WHAT YOU WILL DO
From first line to last, output the records below exactly.

**** SUPPLIED ENTRIES

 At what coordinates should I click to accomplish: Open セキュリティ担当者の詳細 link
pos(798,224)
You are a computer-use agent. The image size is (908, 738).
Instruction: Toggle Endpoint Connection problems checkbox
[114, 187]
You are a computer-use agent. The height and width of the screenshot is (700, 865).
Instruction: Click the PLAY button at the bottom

********

ANSWER BELOW
 At what coordinates should I click to accomplish: Open セキュリティ担当者の詳細 link
pos(798,224)
You are a computer-use agent. The image size is (908, 738).
Instruction: Toggle Endpoint Connection problems checkbox
[114, 187]
You are a computer-use agent. The height and width of the screenshot is (700, 865).
Instruction: Click the PLAY button at the bottom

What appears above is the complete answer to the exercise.